Source extract
------------------------------------------------------------------------

How a messy desk may predict—and even shorten—your lifespan

Messy desks encourage creativity, innovation

A clean desk may prompt healthier choices, but a messy desk promotes creativity and innovation, according to a recently published study in the journal Psychological Science.

According to University of Minnesota researchers, three experiments suggested a link between conscientiousness—or the ability to keep one's physical space in order—and several characteristics.

Your healthy habits: For the first experiment, researchers placed college students in either messy or clean work spaces and had them spend 10 minutes filling out questionnaires. As they exited, the students were offered either an apple or a chocolate bar—and students who spent time in a clean space were more likely to chose the apple than students who sat in a messy space.

Your creativity: In the second experiment, students were again placed in either clean or messy workspaces and then asked to dream up new uses for Ping-Pong balls. This time, students who sat in the messy spaces came up with significantly more creative uses for the balls, according to two independent judges who studied their work.



Your willingness to try something new: In the final experiment, students were again placed in clean or messy workspaces and then offered a smoothie with a health "boost." Students could choose either a boost labeled "new" or "classic." Students who sat in the messy spaces tended to choose the "new" option, while those in clean spaces tended to choose "classic."

Takeaways and observations

Lead author Kathleen Vohs called the results surprising because few studies have found any upside to having a messy workspace. However, Dale Buss at Forbes notes that many anecdotes have centered around a connection between have a messy workspace and being creative.

"One of my favorite viral e-mails of all time is one that simply shows the office desks of various geniuses that look like they needed an immediate visit from FEMA," Buss writes, "ranging from the work platforms of Albert Einstein to William F. Buckley to Nat Hentoff. It implies the question: What’s so bad about a bit of clutter where you work?"

"Disorderly environments seem to inspire breaking free of tradition, which can produce fresh insight," Vohs added.

"My advice would be, if you need to think outside the box" then let the clutter build, Vohs said, adding that if health is the goal, clean your desk (Reynolds, Well, New York Times, 9/18; Waldman, "XX Factor," Slate, 9/19; Buss, Forbes, 9/19).

------------------------------------------------------------------------

Provided records
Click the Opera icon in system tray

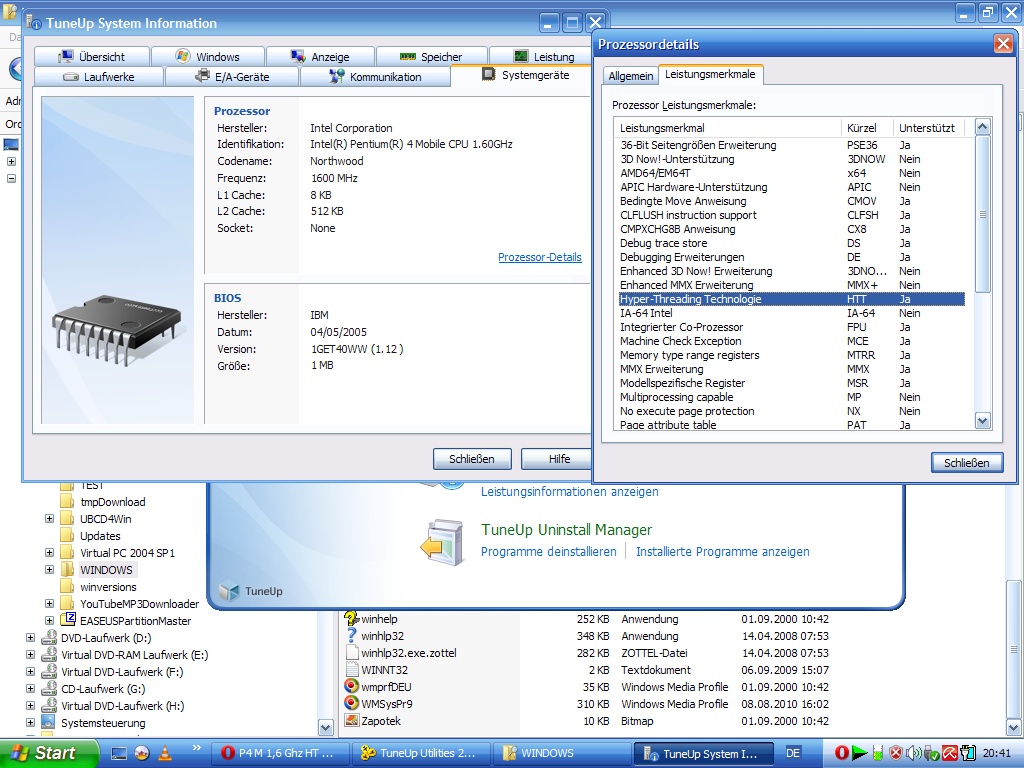842,753
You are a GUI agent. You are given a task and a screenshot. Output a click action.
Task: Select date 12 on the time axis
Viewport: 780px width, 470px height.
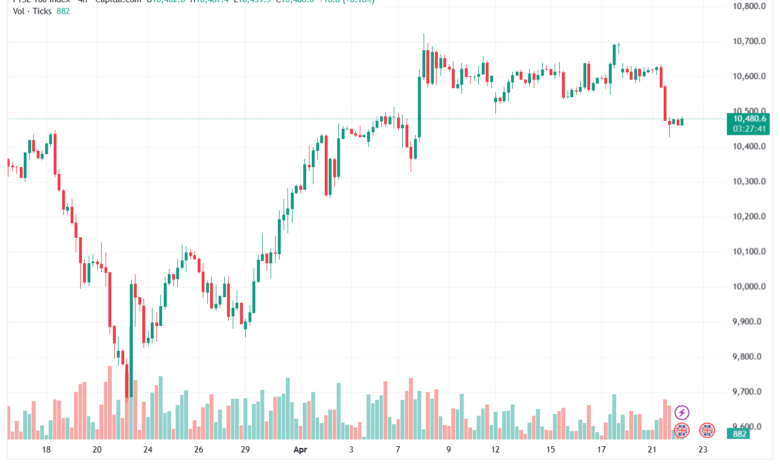pyautogui.click(x=495, y=450)
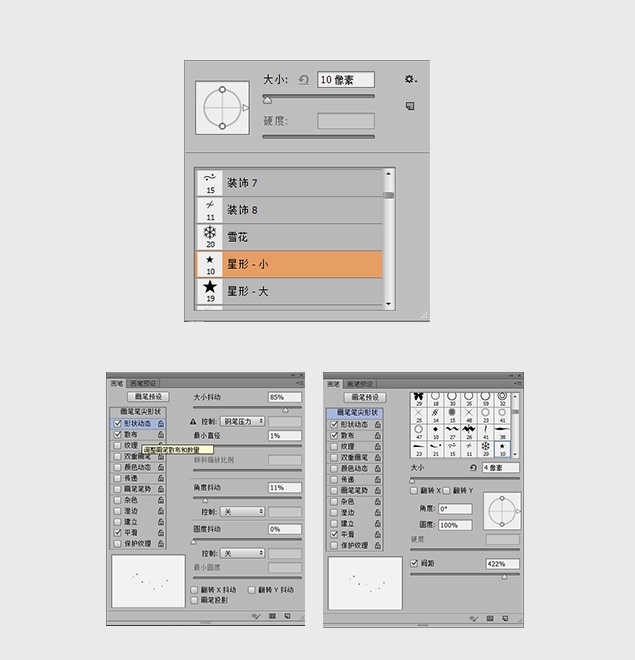
Task: Select the wavy line brush thumbnail numbered 27
Action: [x=452, y=432]
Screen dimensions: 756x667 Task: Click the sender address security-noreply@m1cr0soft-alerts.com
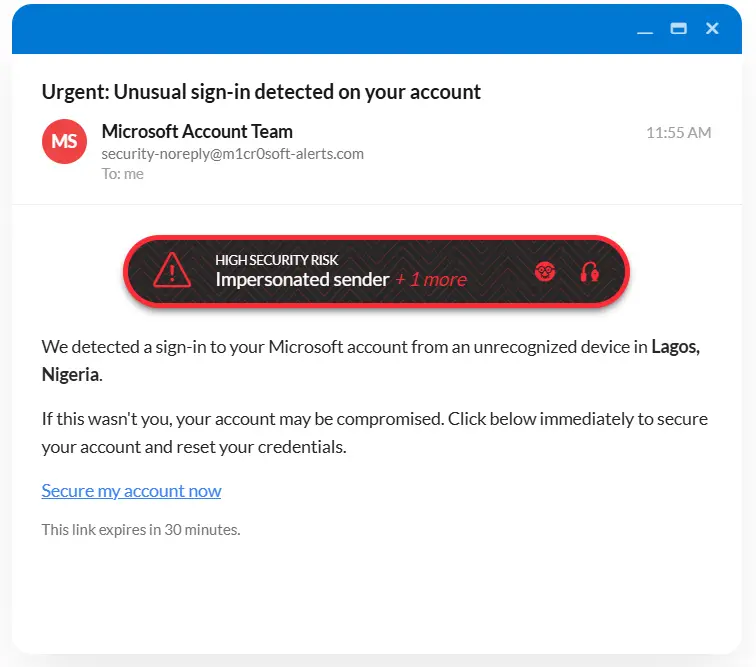pos(232,154)
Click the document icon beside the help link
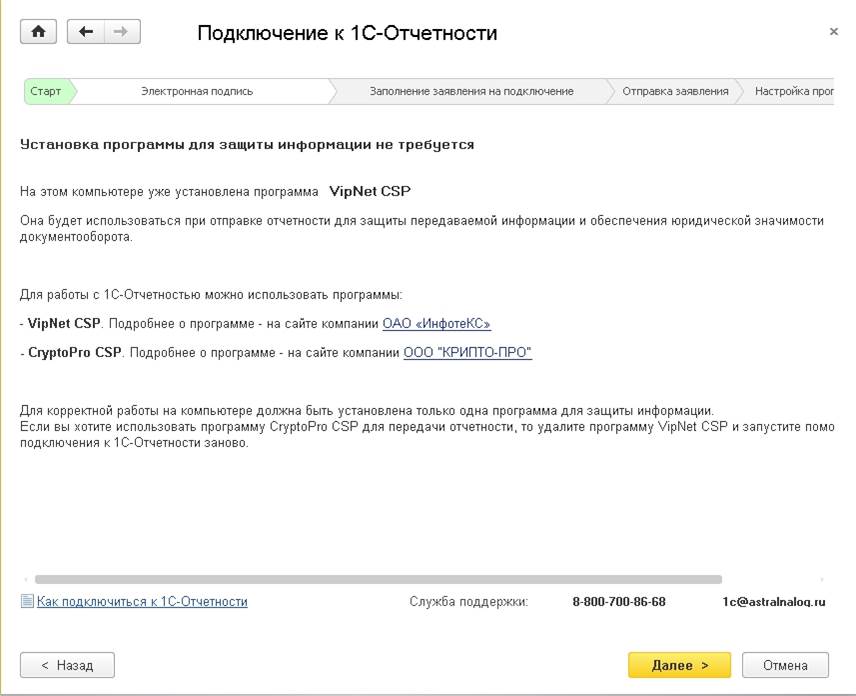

------------------------------------------------------------------------

Activity
In the article on messy desks, what did students in the second experiment have to think up new uses for?

Task output
Ping-Pong balls.